Cela pourrait notamment permettre de présenter une défense de diligence raisonnable en cas de poursuite, tout en limitant l’exposition de l’entreprise aux poursuites. De plus, si ce n’est pas déjà le cas, le programme de conformité de l’entreprise devrait notamment s’assurer de conserver un registre documentant les activités de conformité en lien avec la LCAP, incluant les consentements reçus. Un plan d’actions à prendre en cas de plainte ou de réclamation pourrait également être mis en place afin de réagir adéquatement dans ces circonstances et minimiser les conséquences pour l’entreprise.

Les auteurs souhaitent souligner la collaboration d’Émilie Leblanc, stagiaire, dans le cadre de la rédaction de cet article.

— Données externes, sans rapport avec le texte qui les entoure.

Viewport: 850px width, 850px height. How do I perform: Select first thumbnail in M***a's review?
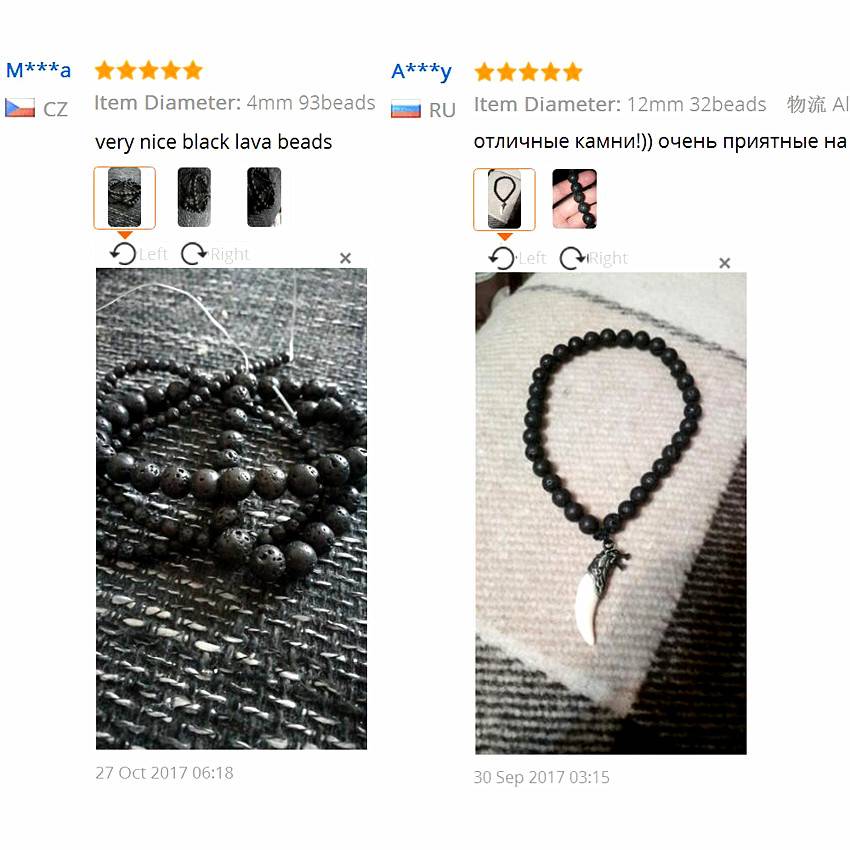coord(125,198)
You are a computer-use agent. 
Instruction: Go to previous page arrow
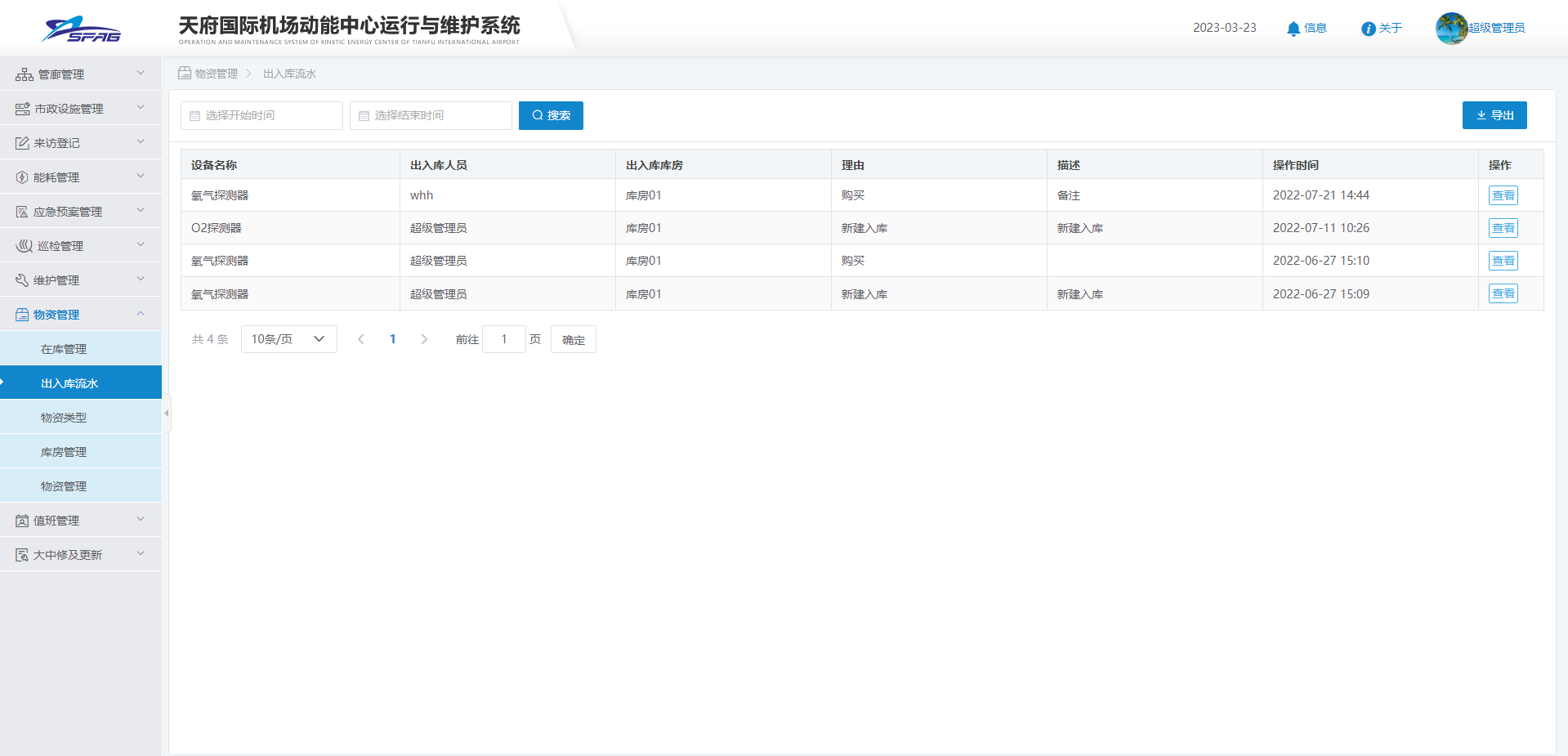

1 Le nom officiel de la Loi canadienne anti-pourriel est la Loi concernant l’efficacité et la capacité d’adaptation de l’économie canadienne par la réglementation de certaines pratiques qui découragent l’exercice des activités commerciales par voie électronique et modifiant la Loi sur le Conseil de la radiodiffusion et des télécommunications canadiennes, la Loi sur la concurrence, la Loi sur la protection des renseignements personnels et les documents électroniques et la Loi sur les télécommunications. (LC 2010, ch. 23)
2 Pour plus de détail à ce sujet, nous vous invitons à lire notre article La loi anti-pourriel vous inquiète?
3 Il est à noter que ces dispositions sont aussi applicables à des contraventions en vertu de la Loi sur la protection des renseignements personnels et les documents électroniques (LC 2000, ch. 5) et de la Loi sur la concurrence (LRC (1985), ch. C-34), mais nous avons choisi de limiter la portée de cet article aux infractions à la LCAP.
4 Art. 47 à 51 et 55 de la LCAP.
5 Au sens de l’article 10(10) LCAP. Ceci comprend notamment l’achat ou la location par le destinataire du MEC d’un bien ou d’un service auprès de l’expéditeur, l’acceptation par le destinataire d’une possibilité d’affaires, d’investissement ou de jeu auprès de l’expéditeur du MEC ou l’existence d’un contrat toujours en vigueur entre le destinataire et l’expéditeur.
6 Au sens de l’article 10(13) LCAP. Ceci comprend notamment, lorsque l’expéditeur est un organisme de bienfaisance, un don ou un cadeau offert par le destinataire à l’expéditeur, du travail bénévole effectué par le destinataire auprès de l’expéditeur ou une adhésion du destinataire auprès de l’expéditeur.